November 24, 2004
Anders F Björklund wrote:
> I've written some test code for encodings...
> 
> They take a mapping (wchar[256]) from ubyte,
> which defines the 8-bit charset / encoding.
> 
> Then it can convert to and from Unicode.
> (such as the default char[] strings in D)
> 
> 
> The unoptimized D code looks like this:
> 
>> /// converts a 8-bit charset encoding string into unicode
>> char[] decode_string(ubyte[] string, wchar[256] mapping)
<snip>

Why restrict yourself to 8-bit character sets that don't include U+10000 or above?

Stewart.
November 24, 2004
Stewart Gordon wrote:

>> I've written some test code for encodings...
>> 
>> They take a mapping (wchar[256]) from ubyte,
>> which defines the 8-bit charset / encoding.
>>
> Why restrict yourself to 8-bit character sets
> that don't include U+10000 or above?

Because it was a quick and dirty hack, with the
sole purpose of being able to provide input and
output with consoles that don't talk Unicode...

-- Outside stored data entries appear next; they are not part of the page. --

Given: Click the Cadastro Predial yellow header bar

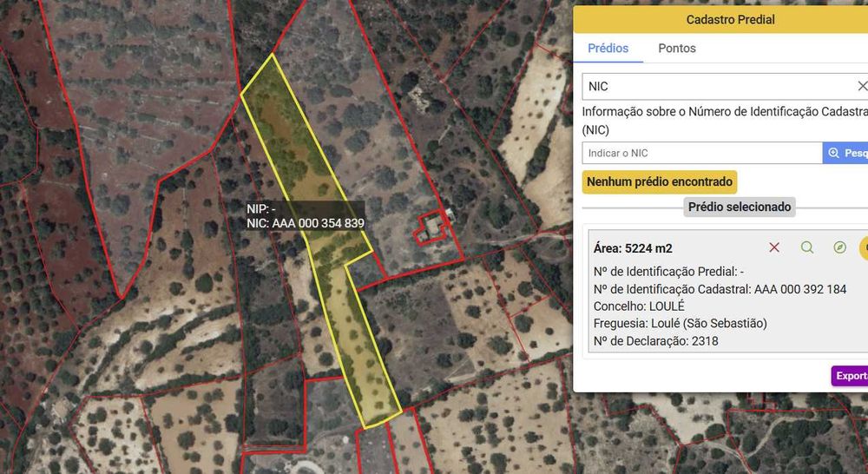Looking at the screenshot, I should pyautogui.click(x=720, y=19).
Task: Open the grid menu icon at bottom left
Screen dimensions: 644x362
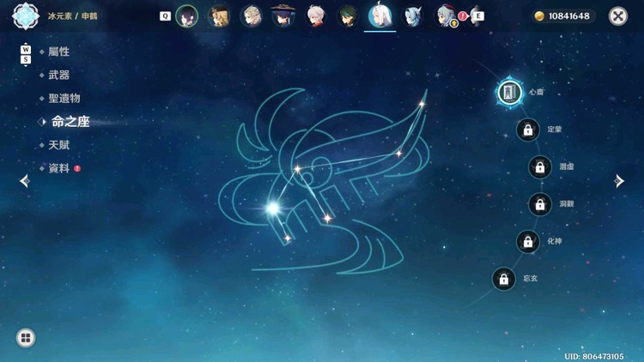Action: coord(26,338)
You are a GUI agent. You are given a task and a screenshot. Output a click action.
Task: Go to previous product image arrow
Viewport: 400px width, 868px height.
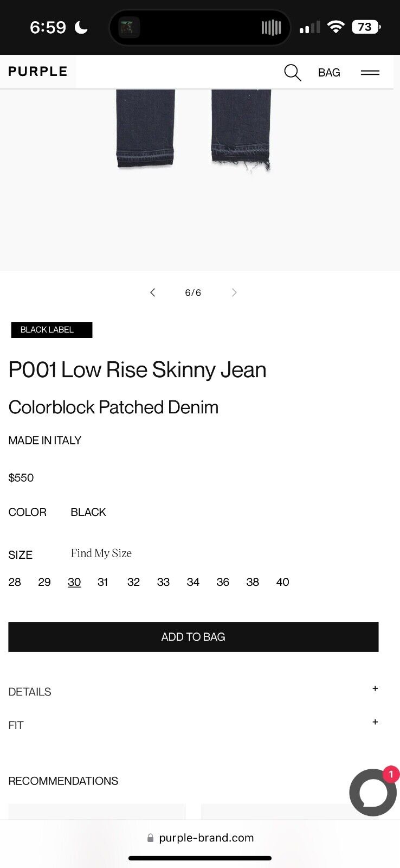(152, 292)
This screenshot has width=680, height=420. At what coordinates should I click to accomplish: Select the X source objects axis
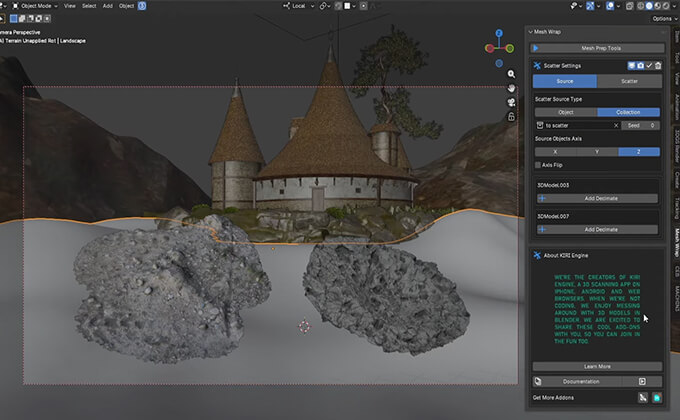click(x=554, y=151)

ICU has a better "full" implementation of this ?
(as used by the Mango library posted here earlier)

--anders
November 24, 2004
"Anders F Björklund" <afb@algonet.se> wrote in message | Also, the Makefile
seems a little broken since it recompiles everything?
| It should reference the object files, and not the source code directly.
|
| Something like:
|
| > %.o : %.d
| > $(DMD) -c $(DFLAGS) -o $@ $<
| >
| > libmango.a : $(OBJECTS)
| > $(AR) -r $@ $(OBJECTS)
|
| Perhaps adapted to use the $(OBJ) dir?

That's because it's often faster to recompile everything than doing it piecemeal :-)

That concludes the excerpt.